The book begins by introducing tomographic methods and the principles behind them, which are taken from phenomenological philosophy. It draws from the examples of Lee Friedlander and Walker Evans, as well as Denis Diderot, Charles Marville, and Eugene Atget, who documented the many facets of Paris life in three crucial periods. Rather than focus on singular, extraordinary figures and events as do most documentarians, Krieger looks instead at the typical, presenting multiple specific images that call attention to people and activities usually rendered invisible by commonality. He took tens of thousands of photographs of industrial sites, markets, electrical distributing stations, and storefront churches throughout Los Angeles. He also recorded the city's ambient sounds, from the calls of a tamale vendor to the buzz of a workshop saw.
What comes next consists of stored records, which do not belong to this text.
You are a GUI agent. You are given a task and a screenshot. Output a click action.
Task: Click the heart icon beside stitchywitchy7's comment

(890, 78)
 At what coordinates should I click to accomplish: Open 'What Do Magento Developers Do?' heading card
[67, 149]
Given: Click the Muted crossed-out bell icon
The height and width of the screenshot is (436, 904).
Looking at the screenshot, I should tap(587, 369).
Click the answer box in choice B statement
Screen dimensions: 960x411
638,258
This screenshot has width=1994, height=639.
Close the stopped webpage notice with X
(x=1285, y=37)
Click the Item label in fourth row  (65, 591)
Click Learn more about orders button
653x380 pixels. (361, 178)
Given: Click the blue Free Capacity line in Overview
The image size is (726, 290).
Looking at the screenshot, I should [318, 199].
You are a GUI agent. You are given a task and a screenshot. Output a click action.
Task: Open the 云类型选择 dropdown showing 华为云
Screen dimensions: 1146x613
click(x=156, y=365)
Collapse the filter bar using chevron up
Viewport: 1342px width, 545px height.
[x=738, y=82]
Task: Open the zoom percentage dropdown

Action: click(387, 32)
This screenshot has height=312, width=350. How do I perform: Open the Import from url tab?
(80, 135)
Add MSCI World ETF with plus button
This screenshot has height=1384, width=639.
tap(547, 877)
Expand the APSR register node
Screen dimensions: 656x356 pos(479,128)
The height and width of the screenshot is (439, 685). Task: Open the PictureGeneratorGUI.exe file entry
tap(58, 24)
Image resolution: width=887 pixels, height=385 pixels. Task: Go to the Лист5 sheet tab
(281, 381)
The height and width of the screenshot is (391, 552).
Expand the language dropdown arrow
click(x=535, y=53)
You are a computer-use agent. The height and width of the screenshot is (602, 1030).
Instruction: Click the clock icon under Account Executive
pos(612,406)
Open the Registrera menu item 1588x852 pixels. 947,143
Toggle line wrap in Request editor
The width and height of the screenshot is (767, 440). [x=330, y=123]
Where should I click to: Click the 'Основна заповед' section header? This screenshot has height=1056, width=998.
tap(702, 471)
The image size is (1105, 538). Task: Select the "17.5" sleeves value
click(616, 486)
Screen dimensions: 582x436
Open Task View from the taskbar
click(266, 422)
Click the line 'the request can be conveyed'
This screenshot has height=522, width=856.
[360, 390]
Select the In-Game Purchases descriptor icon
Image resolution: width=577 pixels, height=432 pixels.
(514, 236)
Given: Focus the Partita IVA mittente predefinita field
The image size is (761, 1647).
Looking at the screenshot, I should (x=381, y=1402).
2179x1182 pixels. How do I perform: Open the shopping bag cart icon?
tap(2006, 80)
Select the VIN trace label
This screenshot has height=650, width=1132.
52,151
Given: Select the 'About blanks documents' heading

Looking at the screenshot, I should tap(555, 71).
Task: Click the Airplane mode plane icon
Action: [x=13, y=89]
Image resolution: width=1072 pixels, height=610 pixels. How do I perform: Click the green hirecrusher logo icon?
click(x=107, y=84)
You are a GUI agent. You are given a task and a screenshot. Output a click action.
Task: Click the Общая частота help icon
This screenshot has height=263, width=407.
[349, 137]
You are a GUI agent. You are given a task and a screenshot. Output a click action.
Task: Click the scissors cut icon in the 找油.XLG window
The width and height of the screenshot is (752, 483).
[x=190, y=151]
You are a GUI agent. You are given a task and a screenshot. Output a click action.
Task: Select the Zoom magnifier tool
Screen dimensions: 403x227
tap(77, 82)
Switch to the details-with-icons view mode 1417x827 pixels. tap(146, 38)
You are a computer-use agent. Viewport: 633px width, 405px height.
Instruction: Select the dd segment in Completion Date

Krieger considers these samples from the urban sensorium in this innovative volume, resulting in a thoughtful illumination of the interplay of people with and within the built environment. With numerous maps and photographs, as well as Krieger's unique insights, Urban Tomographies provides an unusually representative and rounded view of the city.
Table of Contents
List of Illustrations
Preface
Chapter 1. Introduction
Chapter 2. Cities, Streetscapes, and the Second Industrial Revolution
Chapter 3. Choreographies of Work
Chapter 4. System and Network, Node and Link
Chapter 5. Storefront Houses of Worship
Chapter 6. The Urban Aural Sensorium
Chapter 7. Finding Out Where We Are
Notes
Index
Acknowledgments
by "Nielsen BookData"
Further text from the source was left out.